Ma il numero che dovrebbe spaventare il governo non è quello di un deludente gettito. E’, piuttosto, il numero di quelli che hanno aderito. L’operazione, infatti, ha complessivamente coinvolto meno di 600 mila contribuenti su un totale di 4,5 milioni di imprese, professionisti e autonomi, potenzialmente interessati al concordato: ovvero il 13 per cento. Un contribuente su 8. Gli altri sette hanno fatto finta di non sentire, chiudendo la porta in faccia alle lusinghe del fisco amico. Legittimando il dubbio che, nella politica fiscale, il numero che conta davvero sia un altro: il risicato 4,2 per cento di contribuenti potenzialmente da monitorare ed effettivamente sottoposto a controlli. Il fisco semplice – parrebbe – non è il fisco fesso.

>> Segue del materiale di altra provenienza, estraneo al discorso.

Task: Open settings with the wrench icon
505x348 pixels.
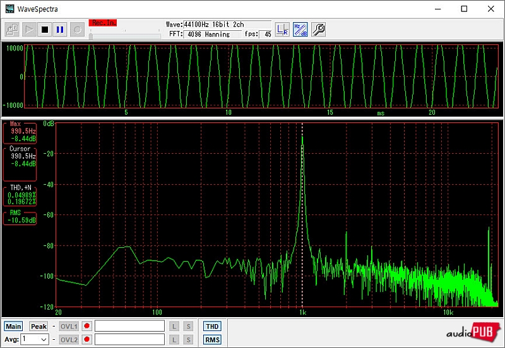Action: [319, 29]
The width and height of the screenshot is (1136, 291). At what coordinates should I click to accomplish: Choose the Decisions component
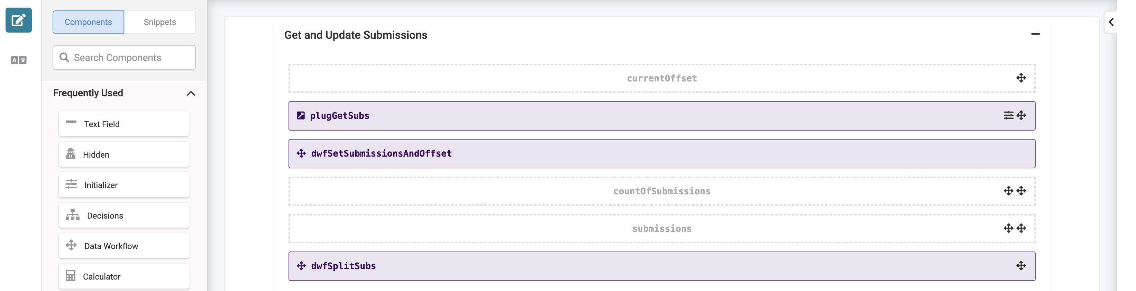click(x=124, y=215)
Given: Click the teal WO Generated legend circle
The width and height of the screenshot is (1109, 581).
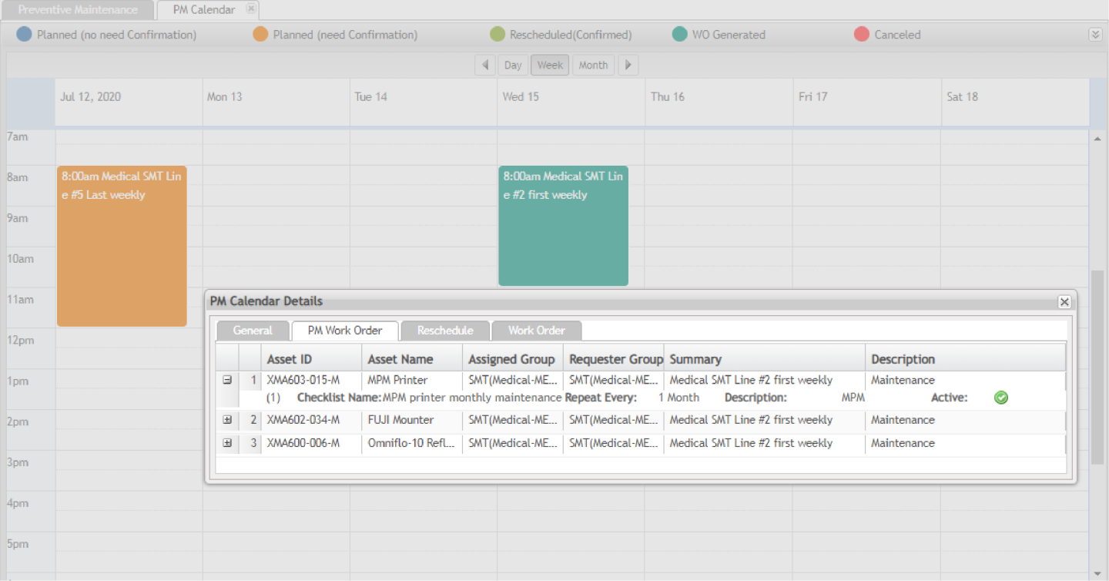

Il fisco italiano, invece, non sembra far paura a nessuno. Lo dimostra l’inverosimile ciliegina posta – inutilmente – dalla maggioranza di governo sulla torta del concordato. Un regalo ex post. Un emendamento varato in Parlamento consente, infatti, a chi abbia aderito al concordato di chiudere qualsiasi ipotetica partita con il fisco, non solo per il futuro, ma anche per il passato, grazie ad una supersanatoria. Versi mille euro per ognuno dei cinque anni fra il 2018 e il 2022 (e il 2018 è l’anno più lontano per cui ancora si potrebbero muovere contestazioni) e nessuno verrà mai a mettere il naso nelle tue carte. Fate la somma: quasi dieci anni di imposte regolati, in tutto, con una mancia di 5 mila euro e due anni di aliquote a prezzi stracciati. Non è bastato neanche questo per far decollare il fisco amico.